Text excerpt |
Effective November 1, 2016, a new rule of a United States Health and Human Services Department agency prospectively prohibits any nursing facility receiving Federal funding from requiring that any resident dispute be resolved secretly by arbitration instead of publicly in court. That agency is the Centers for Medicare and Medicaid Services, which controls more than $1 trillion in Medicare and Medicaid funding – the lifeblood of nursing homes.
On September 28, 2016, in an article entitled “U.S. To Bar Arbitration Clauses in Nursing Home Contracts,” The New York Times online reported: “Clauses embedded in the fine print of nursing home admissions contracts have pushed disputes about safety and the quality of care out of public view.” That has “stymied the families of nursing home residents from getting justice, even in the case of murder”! Id.
16 states and the District of Columbia advocated Federal funding protection of consumers, exposing that “arbitration kept patterns of wrongdoing hidden from prospective residents and their families”. The new rule provides major protection to the current 1,500,000 United States nursing home residents. Id.
In a year-long investigation of the secretive proceedings for 25,000+ 2010-2014 arbitration, The New York Times “found many troubling examples where issues of abuse and potential neglect never made it into the public light because they were block from court.” Id. “The sad reality is that [until the new rule] too many Americans must choose between forfeiting their legal rights getting adequate medical care,” declared Senator Leahy of Vermont. Id.

Problem set |
• a. Translate this sentence from the nursing home arbitration text into Spanish: "The new rule provides major protection to the current 1,500,000 United States nursing home residents."
• b. Extract the passage of the nursing home arbitration text that begins at the words "Effective November 1, 2016, a" and stops after "of nursing homes.", copying every character unchanged.
The rows that follow are unrelated to the nursing home arbitration text.

Supplied information |
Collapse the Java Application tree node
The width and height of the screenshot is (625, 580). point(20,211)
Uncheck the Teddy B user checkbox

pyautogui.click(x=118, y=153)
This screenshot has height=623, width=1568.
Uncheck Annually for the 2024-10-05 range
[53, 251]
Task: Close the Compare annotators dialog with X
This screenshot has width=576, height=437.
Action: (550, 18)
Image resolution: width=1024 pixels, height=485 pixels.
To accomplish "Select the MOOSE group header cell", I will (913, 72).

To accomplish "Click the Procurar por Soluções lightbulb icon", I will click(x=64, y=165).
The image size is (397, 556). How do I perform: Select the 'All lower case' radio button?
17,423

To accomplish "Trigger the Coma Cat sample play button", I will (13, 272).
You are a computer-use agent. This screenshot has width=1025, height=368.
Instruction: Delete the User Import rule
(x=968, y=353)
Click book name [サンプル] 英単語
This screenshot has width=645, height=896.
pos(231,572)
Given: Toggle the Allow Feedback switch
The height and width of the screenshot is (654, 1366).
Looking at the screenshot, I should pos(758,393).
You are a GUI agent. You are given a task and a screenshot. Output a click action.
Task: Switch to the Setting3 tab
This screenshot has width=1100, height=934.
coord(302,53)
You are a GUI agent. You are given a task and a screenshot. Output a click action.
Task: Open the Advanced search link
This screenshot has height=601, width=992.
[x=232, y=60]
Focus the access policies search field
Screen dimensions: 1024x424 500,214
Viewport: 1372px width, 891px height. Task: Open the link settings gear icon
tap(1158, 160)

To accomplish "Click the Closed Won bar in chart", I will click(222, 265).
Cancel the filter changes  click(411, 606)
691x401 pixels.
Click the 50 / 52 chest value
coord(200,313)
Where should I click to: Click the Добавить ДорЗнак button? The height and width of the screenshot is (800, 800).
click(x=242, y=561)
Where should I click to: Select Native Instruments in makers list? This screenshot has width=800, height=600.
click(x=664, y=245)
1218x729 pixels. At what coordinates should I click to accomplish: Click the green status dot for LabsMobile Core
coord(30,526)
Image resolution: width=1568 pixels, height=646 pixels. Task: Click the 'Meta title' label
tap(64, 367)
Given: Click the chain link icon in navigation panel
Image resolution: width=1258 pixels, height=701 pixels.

Answers given |
• a. La nueva norma brinda una protección importante a los 1.500.000 residentes actuales de hogares de ancianos en los Estados Unidos.

• b.
Effective November 1, 2016, a new rule of a United States Health and Human Services Department agency prospectively prohibits any nursing facility receiving Federal funding from requiring that any resident dispute be resolved secretly by arbitration instead of publicly in court. That agency is the Centers for Medicare and Medicaid Services, which controls more than $1 trillion in Medicare and Medicaid funding – the lifeblood of nursing homes.